Des atmosphères flottantes qui ravissent l’aquarelliste peignant jamais mieux que sur le terrain. «Je ne cherche pas à réaliser le tableau ultime de chaque sommet, ça m’ennuierait. Je veux que les gens ressentent une atmosphère, le plaisir personnel que j’ai éprouvé en prenant mon crayon.»

 

La face est de la Dent Blanche vue du Trockener Steg, Zermatt. ©Laurent Willenegger  

 

De l’abricotine dans l’eau

Un crayon et des pigments qu’il a fallu préserver face à des conditions météo un brin capricieuses. «Parfois, je faisais de l’aquarelle de guerre. C’est comme si je peignais avec des gants de boxe!» Sa parade pour éviter que l’eau ne gèle: de la vodka, et même de l’abricotine, «100% AOC valaisan», plaisante l’artiste bourlingueur toujours en quête d' «un exotisme de la proximité».

Un ancrage local qui se traduit jusque dans l’impression de ce «pavé» de deux kilos réalisée en Suisse. «C’est une fierté d’avoir pu le faire même si c’est forcément plus cher», explique le féru de nature. 1500 exemplaires seulement de «Face aux 4000» ont été tirés, ce qui en fait un objet rare.

D’autant plus qu’il s’enrichit d’un regard scientifique, celui du géologue et volcanologue Thierry Basset. Le spécialiste y amène sa connaissance des roches, une couche sédimentaire qui donne encore plus de profondeur à ce beau livre, fascinant à bien des égards.

 

 

«Face aux 4000» de Laurent Willenegger et Thierry Basset, 360 pages. Prix: 89 francs. En vente sur www.wildsideproductions.ch et sur www.thierrybasset.ch 

 

Une exposition à Orsières

La sortie du livre s’accompagne d’un accrochage visible depuis le 11 mai et jusqu’à l’automne au café-restaurant Le Quai de l’Ours à Orsières.
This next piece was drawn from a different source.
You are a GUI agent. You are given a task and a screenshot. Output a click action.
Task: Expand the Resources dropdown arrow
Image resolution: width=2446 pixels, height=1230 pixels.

Laurent Willenegger a sélectionné 35 aquarelles dans un premier temps, puis il opérera un tournus régulier entre ses œuvres afin de renouveler le regard. «C’est un peu le camp de base du projet. D’autres événements devraient être organisés durant l’été autour de l’exposition, dans le respect des mesures sanitaires.» L’illustrateur vaudois croise les doigts. Ouverture 7 jours sur 7, de 7 heures à 22 heures.